===== DATASET EXCERPTS

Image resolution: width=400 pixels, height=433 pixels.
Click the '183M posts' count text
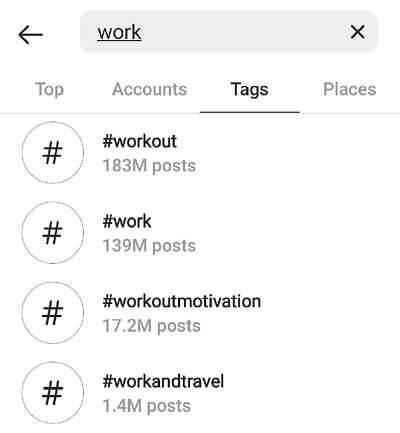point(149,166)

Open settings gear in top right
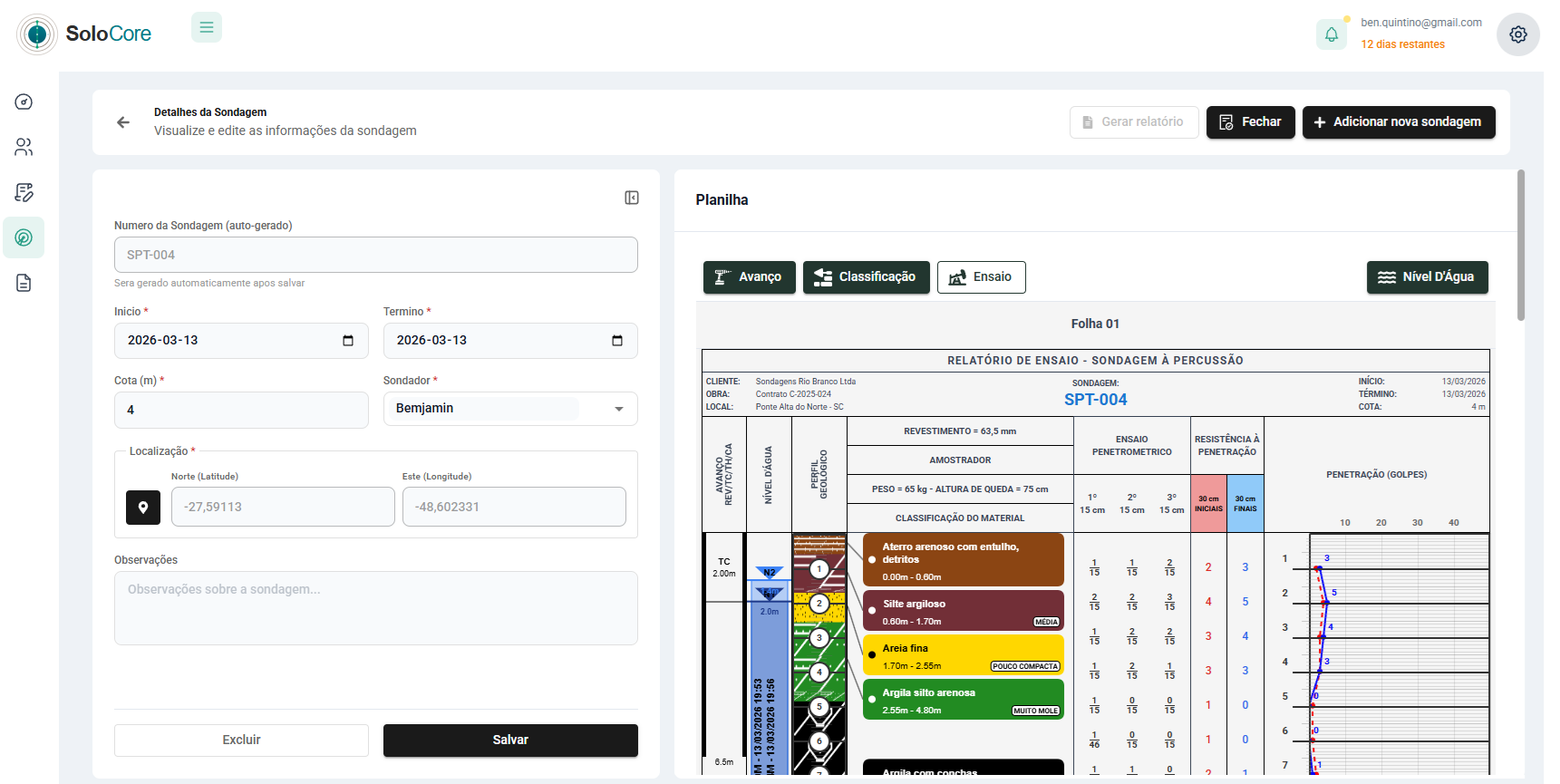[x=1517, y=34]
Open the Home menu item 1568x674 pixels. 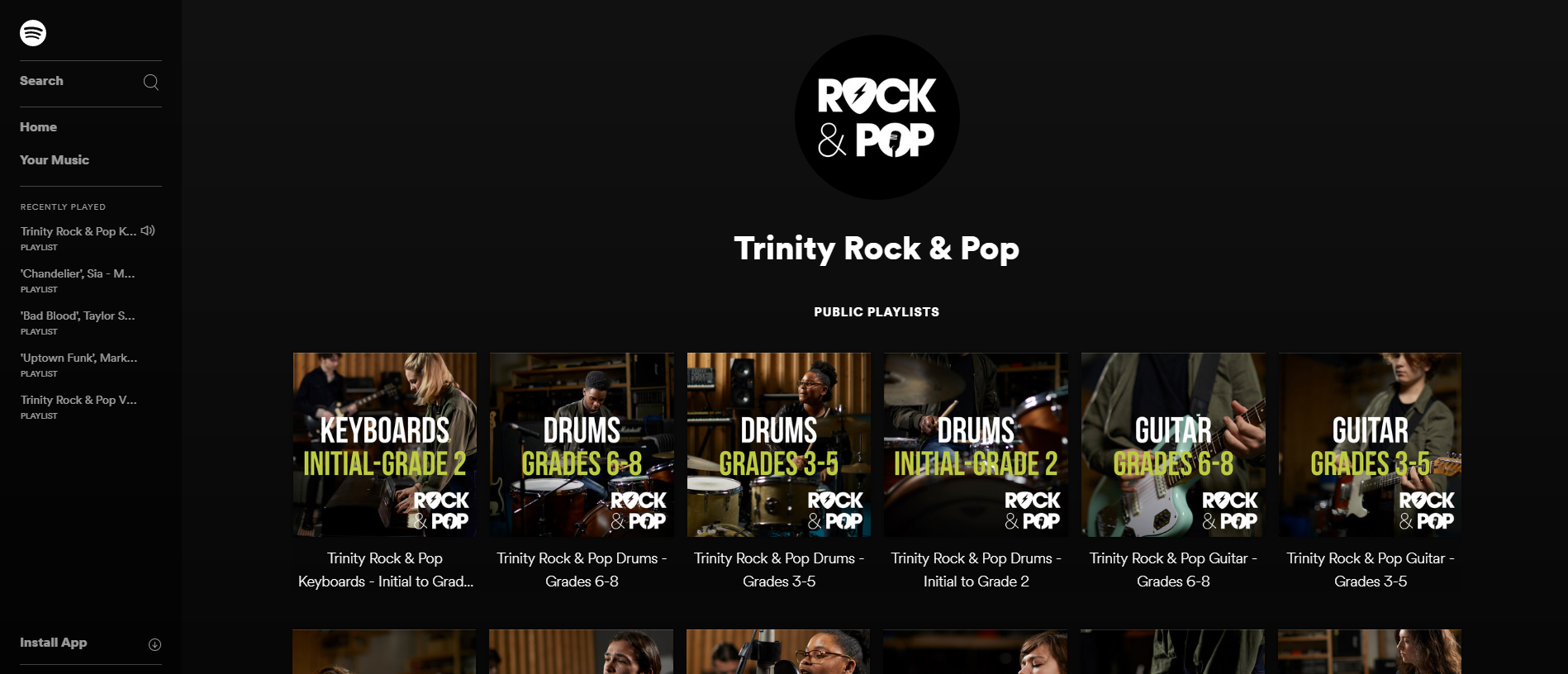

==========

THE TASK
Without the pictures, copy out each entry exactly as it stands.

OUTPUT
Image resolution: width=400 pixels, height=433 pixels.
Click the '183M posts' count text
point(149,166)

Open settings gear in top right
[x=1517, y=34]
Open the Home menu item 1568x674 pixels. 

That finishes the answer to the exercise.